### Problem to work on
Please continue the article on psychiatry and mental illness from the point where it stops.

### Passage provided
The American Psychological Association has officially designated traditional masculinity as a de facto mental illness. New APA guidelines specifically state that “stoicism” and other traits are “on the whole, harmful.” No reports yet on whether Marcus Aurelius is spinning in his grave. Apparently, instead of toughing out challenges, people are supposed to spend their lives whimpering to shrinks and getting appropriately drugged.
It’s too bad my old friend Thomas Szasz is not still around to wallop this nonsense. He was one of the most courageous and eloquent writers on psychology, psychiatry, and many other issues.
This hokum has been building up for a long time. Here’s a piece I wrote in 1986 when the American Psychiatry Association was hustling to vastly expand the definition of mental illness. I would tweak a few of the lines if I was writing it today. On the other hand, the vast increase in the number of Americans getting drugged to deal with life is astounding. There was no evidence on the long-term effects of relying on such drugs at the time the FDA approved them.
Pure Madness from Psychiatrists, Detroit News, June 5, 1986
by James Bovard
The American Psychiatric Association recently met in Washington, D.C., to concoct some new mental illnesses. The meeting was a big success – there was a booming market for freshly brewed psychoses. But If the APA succeeds in adding millions more to the legions of officially crazy, it could be bad news for all Americans.

### Available data
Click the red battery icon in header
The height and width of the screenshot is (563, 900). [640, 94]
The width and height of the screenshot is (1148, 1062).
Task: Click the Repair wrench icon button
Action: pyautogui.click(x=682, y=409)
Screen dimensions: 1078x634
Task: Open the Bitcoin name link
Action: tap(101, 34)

### Answer to this task
The first of 1986’s new “mental illness” is “premenstrual dysphoric disorder.” The APA says symptoms of this “mental illness” include “irritability,” “marked fatigue,” and “negative evaluation of self.” According to the APA’s definition, a third of all women go crazy once a month.
The second newly ordained mental illness is “self-defeating personality type,” previously known as common or garden-variety masochism. The symptoms for this grade disorder include, “complaints, directly or indirectly, about being unappreciated,” “repeatedly turns down opportunities for pleasure,” and “remains in relationships in which others… take advantage of him or her.” Bring on the Valium!
The third “discovery” is a humdinger – guaranteed to raise the APA’s popularity with trial lawyers.
The APA has tentatively decided that anyone who persistently fantasizes about or actively forces a non-consenting person to have sex suffers from “paraphilic rapism.” In other words, a person would have to be nuts to rape somebody. As one protester at the APA’s meeting declared, “Sexual assault is a crime – not a mental disorder.” The Committee of Women of the APA said the new category would “provide an instant insanity plea for anyone charged with rape.”
The redefinition of rape epitomizes psychiatry’s view of crime: no one is responsible for anything and psychiatrists should have supervision over everything. The big hero at the APA’s convention was Jack Hinckley, father of John Hinckley, who announced he was launching a campaign to increase public support for psychiatry. (His son was seeing a psychiatrist before he shot President Reagan, but APA members would rather not talk about that.) The psychiatrist introducing Hinckley, Sr., spoke movingly about the “tragedy that struck the Hinckley family” – with no thought of a nation that was almost robbed of its elected leader.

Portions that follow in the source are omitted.